Categories
Semantics

Stop justifying RDF and RDFa

update The discussion on RDFa in HTML5 is quite active on the WhatWG mailing list, and so I’m closing comments down here, and encouraging the discussion in that location. There is no restriction on joining the mailing list. A place to start would be a thread I started but I’m sure new threads will be springing up.

I did want to apologize for assuming that the XHTML errors I had recently were due to WhatWG members having fun at my expense. I’ve had people deliberately break my XHTML-based comments in the past when I’ve written about XHTML, and the break was documented with a screenshot on the website of a WhatWG member. I put 2 and 2 together and came up with 5.

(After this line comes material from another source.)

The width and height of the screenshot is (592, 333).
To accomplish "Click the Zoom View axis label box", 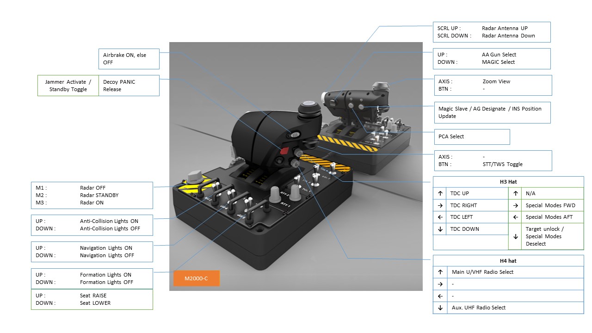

I was reading the back and forth argument about the support for RDFa in HTML5, when it hit me that we, who support RDF, and its embedded serialization technique, RDFa, are going about it all wrong.

The question that gets asked, repeatedly, in the HTML5 and WhatWG mailing lists is What problem does RDFa solve? This typically then leads to lengthy discussions about RDFa versus microformats, how one only needs relclassmeta, and script in order to seemingly record the same information. Or that marking this information up in any way is unnecessary, as people won’t use it, use it badly or for evil purposes, and the only direction forward for the web is natural language processing…yada, yada, yada—you’ve heard it all before.

But what if we stop focusing on the perceived purpose of RDF/RDFa? What if, instead of defending RDFa as a format for discovery of semantics on the web, in competition with other techniques, we focus on RDF, as others have focused on MathML and SVG—as a rich, mature specification with its own unique purpose, and its own unique benefit? In other words, begin with the assumption that RDF has value in, and of itself, and does not need to be “justified”. Instead, let’s focus on whether HTML5 can support RDF—the rich, mature specification—as is, with the existing HTML5 extension mechanisms.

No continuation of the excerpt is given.